This dust is laden with toxic chemicals most of which have potential for causing serious ill health. This is why we cannot continue tolerating vehicles as they belch black smoke in the lungs of the suffering thousands: nor should enforcement depend on the game of "catch-them-if-three-can" we are currently invited to play while using the streets! Rather, traffic wardens should spend more time booking these offenders and less picking on easier and relatively harmless targets, such as spotting the parked car without its paper clock showing. Cars and trucks pumping black smoke into the air should be regarded for what they really are: disease machines-on-wheels!

But to go back to benzene, which is largely formed as a product of combustion of fuel, including tobacco leaf and wood, but also derives from the evaporation of raw petrol. We recently performed a preliminary study on the personal exposure to this substance of about 50 subjects and found, among other things, that people who spend their lives largely indoors, such as cloistered nuns, are being exposed to the substance to the same degree as university students.

This study is interesting because it seems to suggest that staying indoors in Malta does not really afford serious protection from bad air. We need to conduct a similar study on a much larger number of subjects in order to improve the statistical significance of the data although a first recent attempt at attracting local research funds to the project was unsuccessful.

Your latest study was about dust from quarries, which found alarming levels of dust emission from this industry. Do you plan any follow-up on that?

I plan on continuing with studies on the chemical composition of fine airborne dust in order to establish its provenance: that is, where the dust is coming from. I think that, of all pollutants, fine dust, technically known as PM-10 (Particulate Matter of diameter smaller than 10 micrometres), is the most important to tackle as soon as possible. Even the most recent State of Environment Report acknowledges that airborne dust in Malta is generally above the EU guideline level.

We have a number of possible sources of respirable PM-10 and we are still not sure what the more important contributors are.

Very small black dust, even smaller than 2.5 micrometres (so called PM-2.5) is almost certainly derived from vehicle exhaust, mostly (but not solely) from diesel engines. We have, in our air, dust from quarries and other mineral sources, including transboundary dust that comes from the Sahara as well as seasalt from the Mediterranean. We have no control over some of the sources of dust but that which can be controlled should be controlled.

▸ Recorded information
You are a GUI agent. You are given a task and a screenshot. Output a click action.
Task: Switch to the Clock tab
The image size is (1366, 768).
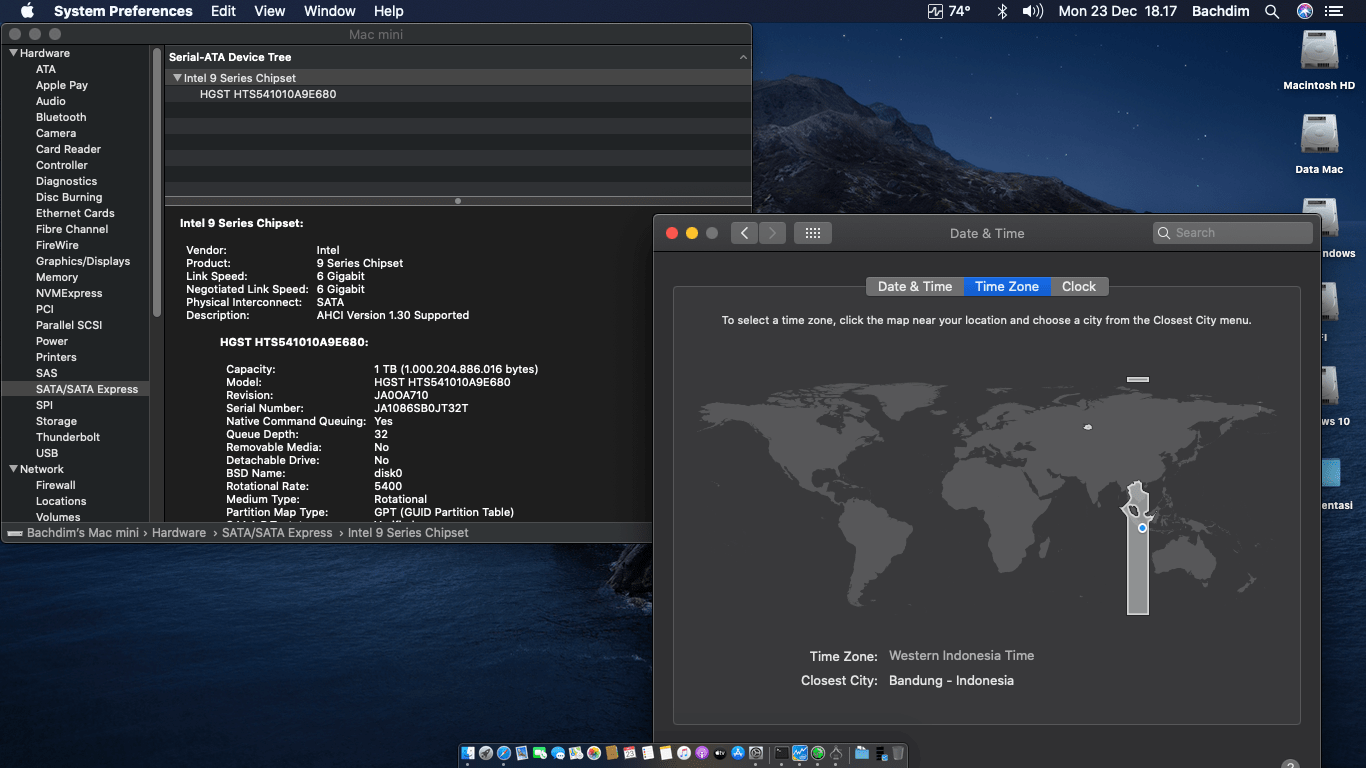1078,286
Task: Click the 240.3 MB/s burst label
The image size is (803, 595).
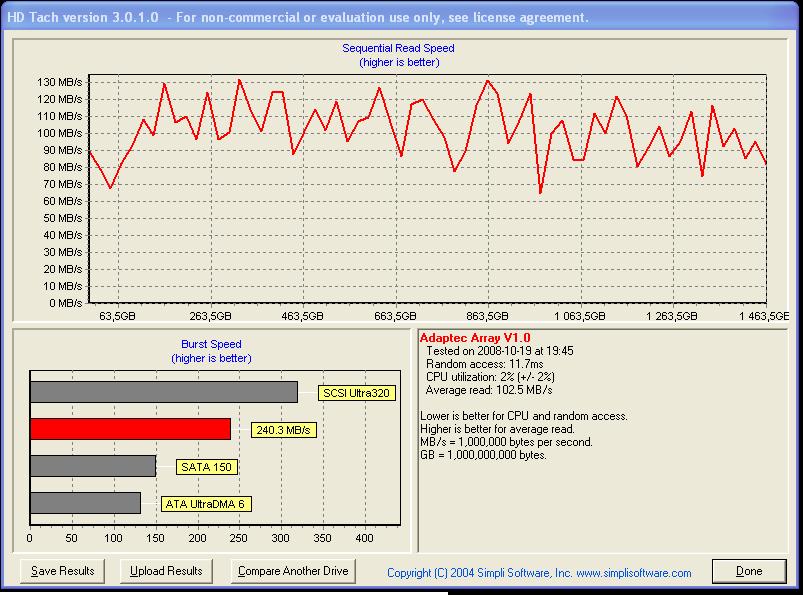Action: click(283, 430)
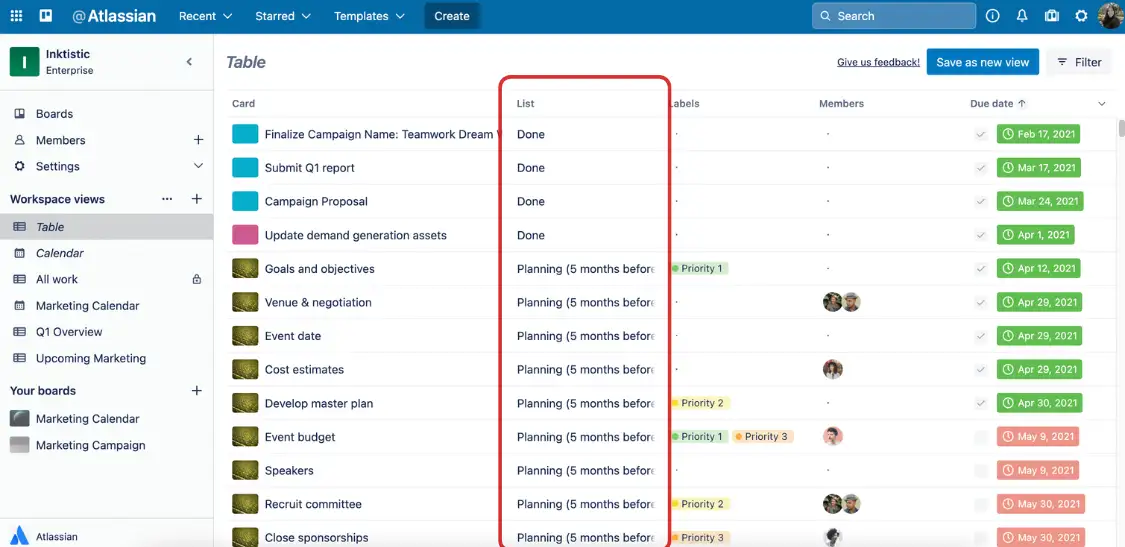Toggle checkbox for Apr 12, 2021 due date

point(981,269)
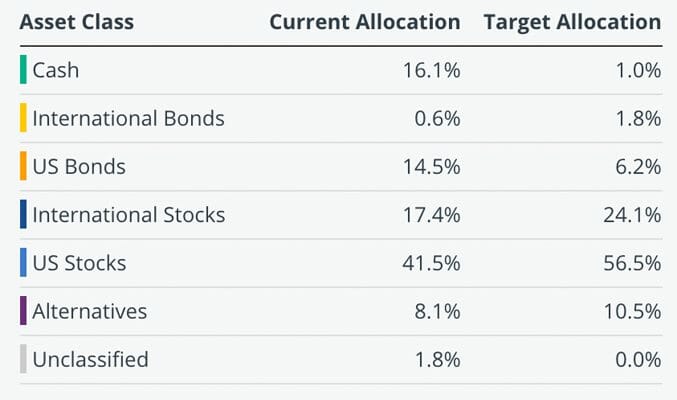Open the International Stocks asset class
The height and width of the screenshot is (400, 677).
point(128,214)
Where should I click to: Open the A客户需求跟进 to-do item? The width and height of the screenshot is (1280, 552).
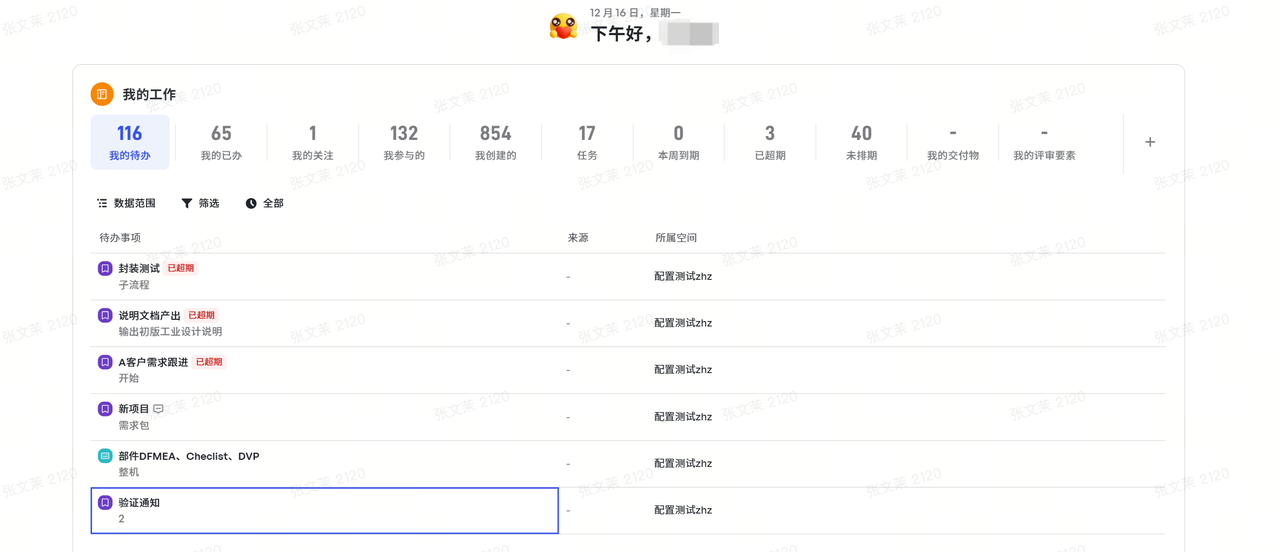[x=153, y=362]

▸ Task instructions
According to the interview text, what source is the very small black dust known as PM-2.5 almost certainly derived from? Rely only on the text for what follows.

▸ Exercise result
It is almost certainly derived from vehicle exhaust, mostly (but not solely) from diesel engines.